[Public-List] Going Solo M.O.B. Drills

crufone at comcast.net crufone at comcast.net
Wed Jun 6 08:43:46 PDT 2012


Richard, 


I think it was Sailing World or U.S. Sailing in conjunction with Boat U.S. The article I read 4 to 5 years ago was that this team went through all the latest and, thought to be the best strategies for M.O.B. drills. What they discovered 100% of the time was that the seemingly best drills in theory were not all that effective in practice.  The most revealing part of the exercise was that crew aboard the boat could fairly effectively get back to the person in the water the critical issue was getting them back on board once they were reconnected again. Almost all forms of the accepted practice methods failed to recover the MOB back inside the boat in anything approaching a timely fashion. The article surprisingly summed up the situation with "do everything possible to stay on the boat or at least connected to the boat but still above the water line". 

  

My belief is that MOB drills should be performed with a true MOB and not just trying to sail back to a throwable cushion. None of us can imagine the difficulty of getting back on board or getting someone else back on board until we actually try to do it for REAL. Also realize that what you could do twenty years ago you might have difficulty doing tomorrow even to save your own life. Practice for REAL and more often than every five years.

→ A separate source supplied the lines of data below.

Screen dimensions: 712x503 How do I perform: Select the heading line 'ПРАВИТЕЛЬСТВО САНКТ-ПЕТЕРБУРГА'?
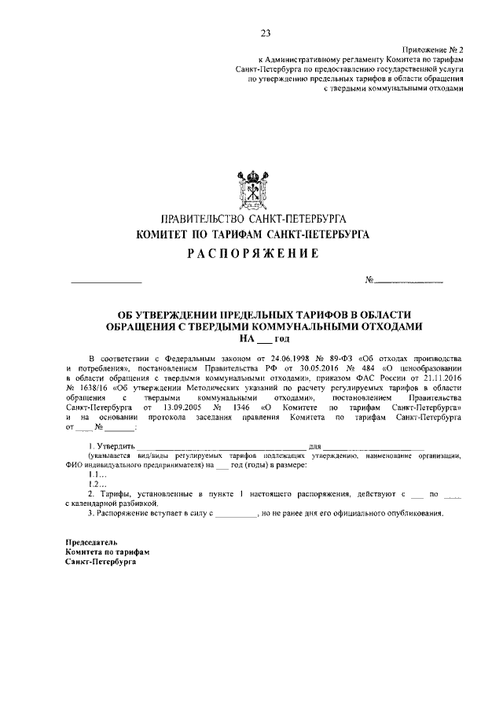252,218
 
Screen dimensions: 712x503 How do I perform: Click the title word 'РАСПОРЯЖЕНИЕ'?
252,253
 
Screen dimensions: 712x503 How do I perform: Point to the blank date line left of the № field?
106,281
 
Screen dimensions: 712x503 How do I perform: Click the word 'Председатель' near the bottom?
91,543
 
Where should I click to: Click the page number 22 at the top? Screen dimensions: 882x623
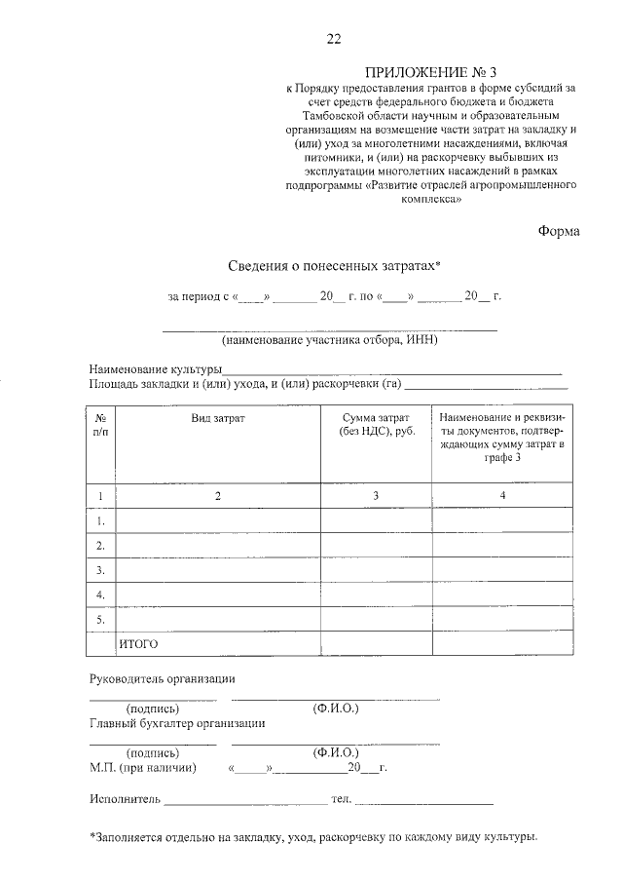point(334,39)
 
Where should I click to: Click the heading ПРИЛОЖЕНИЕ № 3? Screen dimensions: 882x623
point(430,73)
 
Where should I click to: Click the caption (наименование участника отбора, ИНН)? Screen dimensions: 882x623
point(329,340)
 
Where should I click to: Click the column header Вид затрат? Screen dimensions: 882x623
point(218,418)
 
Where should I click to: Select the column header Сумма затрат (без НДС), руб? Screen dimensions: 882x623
point(377,424)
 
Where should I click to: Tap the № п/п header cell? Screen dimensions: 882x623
point(101,424)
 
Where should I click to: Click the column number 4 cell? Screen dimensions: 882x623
point(501,496)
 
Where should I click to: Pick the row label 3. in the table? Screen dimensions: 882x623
point(101,569)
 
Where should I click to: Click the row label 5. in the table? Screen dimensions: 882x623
point(101,619)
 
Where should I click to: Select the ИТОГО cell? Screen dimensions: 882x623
point(138,644)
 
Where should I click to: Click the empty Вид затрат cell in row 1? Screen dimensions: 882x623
point(218,520)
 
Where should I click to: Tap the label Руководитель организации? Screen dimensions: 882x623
point(163,678)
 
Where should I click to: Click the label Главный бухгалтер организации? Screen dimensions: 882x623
point(177,723)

When I was racing Dinghys on a regular basis I could recover from a capsize pretty effeciently and continue on with the race. Today ten years later would be an entirely other story. Practicing for real the MOB will give you first hand knowledge of what works and what does not. Better yet it puts you in the actual situation and that real experience may be what saves your life. 

  

I agree that this has been a very useful thread. I have heard of sailors towing a line with loops tied in place so it would be easier to climb the loops back to the boat and also back on board. Any thoughts? 

  

Michael #133 



----- Original Message -----




From: "richard hazlegrove" <richard.hazlegrove at wellsfargo.com> 
To: public-list at lists.alberg30.org 
Sent: Tuesday, June 5, 2012 4:42:55 PM 
Subject: Re: [Public-List] going solo 

To Chris's comment about how fast the boat must go before it becomes impossible to re-board;  I recall some years ago that one of the sailing magazines - Practical Sailor? - performed a series of tests with strong swimmers and Coast Guard supervision. They determined that the maximum boat speed was very low for these swimmers to pull their way back to the transom using a line dragging in the water. If I recall correctly, at anything above about two knots, one had to be in very good shape to do this.  Above three knots these athletic swimmers could not do it. I concluded that this was not much of a strategy in anything other than light air sailing.  Certainly not in conditions that had made me want to drag a line.  Better to figure out a way to disengage the autopilot and hope the boat rounds up.